Glycine metabolomic changes induced by anticancer agents in A549 cells

Glycine plays a key role in rapidly proliferating cancer cells such as A549 cells. Targeting glycine metabolism is considered as a potential means for cancer treatment. However, the drug-induced alterations in glycine metabolism have not yet been investigated. Herein, a total of 34 glycine metabolites were examined in A549 cells with or without anticancer drug treatment. This work showed all tested anticancer agents could alter glycine metabolism in A549 cells including inhibition of pyruvate metabolism and down-regulation of betaine aldehyde and 5 '-phosphoribosylglycinamide. Principal component analysis and orthogonal partial least-squares discrimination analysis exhibited the difference between control and each drug-treated group. In general, cisplatin, camptothecin, and SAHA could induce the significant down-regulation of more metabolites, compared with afatinib, gefitinib, and targretin. Both glycine, serine and threonine metabolism, and purine metabolism were significantly disturbed by the treatment with afatinib, gefitinib, and targretin.
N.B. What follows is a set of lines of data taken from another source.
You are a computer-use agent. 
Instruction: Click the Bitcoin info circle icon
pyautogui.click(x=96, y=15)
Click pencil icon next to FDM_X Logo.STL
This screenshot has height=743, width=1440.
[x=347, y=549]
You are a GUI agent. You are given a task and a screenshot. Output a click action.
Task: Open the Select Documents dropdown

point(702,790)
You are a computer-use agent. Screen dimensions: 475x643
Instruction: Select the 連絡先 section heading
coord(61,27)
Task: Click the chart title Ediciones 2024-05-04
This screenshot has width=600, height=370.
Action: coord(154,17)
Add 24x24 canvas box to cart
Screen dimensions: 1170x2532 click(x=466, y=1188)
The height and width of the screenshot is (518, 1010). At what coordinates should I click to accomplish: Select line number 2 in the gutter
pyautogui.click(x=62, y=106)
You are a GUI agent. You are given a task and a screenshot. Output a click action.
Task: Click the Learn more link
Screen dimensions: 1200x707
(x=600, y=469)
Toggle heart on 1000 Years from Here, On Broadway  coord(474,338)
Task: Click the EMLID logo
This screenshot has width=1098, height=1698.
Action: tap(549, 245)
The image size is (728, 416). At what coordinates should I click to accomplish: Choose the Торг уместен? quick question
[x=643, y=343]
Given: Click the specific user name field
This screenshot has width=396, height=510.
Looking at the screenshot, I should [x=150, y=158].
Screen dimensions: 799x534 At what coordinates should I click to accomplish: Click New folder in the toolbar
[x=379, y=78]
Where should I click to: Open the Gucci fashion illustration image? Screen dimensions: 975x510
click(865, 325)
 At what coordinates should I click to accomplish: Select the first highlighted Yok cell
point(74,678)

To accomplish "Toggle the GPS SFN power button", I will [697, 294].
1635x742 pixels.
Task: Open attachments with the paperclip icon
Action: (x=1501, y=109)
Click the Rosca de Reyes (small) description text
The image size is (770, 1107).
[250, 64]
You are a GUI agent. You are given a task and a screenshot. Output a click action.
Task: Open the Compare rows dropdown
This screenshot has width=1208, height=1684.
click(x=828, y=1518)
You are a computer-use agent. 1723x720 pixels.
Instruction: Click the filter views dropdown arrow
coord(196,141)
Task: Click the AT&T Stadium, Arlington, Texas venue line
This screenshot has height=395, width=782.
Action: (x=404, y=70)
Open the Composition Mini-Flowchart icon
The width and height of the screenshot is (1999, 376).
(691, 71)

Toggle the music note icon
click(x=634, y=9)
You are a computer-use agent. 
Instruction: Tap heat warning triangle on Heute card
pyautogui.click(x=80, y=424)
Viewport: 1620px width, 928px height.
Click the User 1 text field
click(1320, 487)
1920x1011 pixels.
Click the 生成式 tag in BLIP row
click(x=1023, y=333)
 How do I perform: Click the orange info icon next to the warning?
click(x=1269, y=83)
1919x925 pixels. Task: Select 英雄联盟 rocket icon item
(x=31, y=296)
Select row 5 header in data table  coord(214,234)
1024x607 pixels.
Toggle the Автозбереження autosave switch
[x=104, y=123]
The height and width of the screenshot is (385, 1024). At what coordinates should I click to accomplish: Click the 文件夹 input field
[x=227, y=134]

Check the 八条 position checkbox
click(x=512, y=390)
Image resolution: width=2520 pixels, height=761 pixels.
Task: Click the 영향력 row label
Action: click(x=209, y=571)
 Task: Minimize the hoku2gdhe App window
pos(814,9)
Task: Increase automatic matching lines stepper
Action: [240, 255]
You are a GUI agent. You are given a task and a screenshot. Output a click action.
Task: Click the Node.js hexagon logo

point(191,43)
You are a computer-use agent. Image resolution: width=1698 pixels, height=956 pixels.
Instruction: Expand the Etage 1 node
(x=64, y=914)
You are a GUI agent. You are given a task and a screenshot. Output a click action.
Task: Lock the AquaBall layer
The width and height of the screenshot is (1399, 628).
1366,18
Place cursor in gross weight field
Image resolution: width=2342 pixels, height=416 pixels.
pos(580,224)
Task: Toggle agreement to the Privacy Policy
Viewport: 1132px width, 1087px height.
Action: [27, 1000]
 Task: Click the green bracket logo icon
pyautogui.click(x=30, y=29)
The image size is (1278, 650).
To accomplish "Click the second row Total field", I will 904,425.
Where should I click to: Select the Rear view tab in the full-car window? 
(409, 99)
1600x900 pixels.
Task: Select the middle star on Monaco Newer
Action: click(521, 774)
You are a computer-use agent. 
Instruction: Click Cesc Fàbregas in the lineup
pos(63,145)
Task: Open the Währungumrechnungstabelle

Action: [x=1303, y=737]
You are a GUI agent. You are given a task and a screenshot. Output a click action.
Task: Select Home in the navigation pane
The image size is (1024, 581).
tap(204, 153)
However, the treatment using cisplatin, camptothecin, and SAHA was considered to be highly responsible for the perturbation of glycine, serine and threonine metabolism, and cysteine and methionine metabolism. Finally, multivariate analysis for control and all drug-treated groups revealed 11 altered metabolites with a significant difference. It implies anti-cancer agents with different mechanisms of action might induce different comprehensive changes of glycine metabolomics. The current study provides fundamental insights into the acquisition of the role of anti-cancer agents in glycine metabolism while suppressing cancer cell proliferation, and may aid the development of cancer treatment targeting glycine metabolism.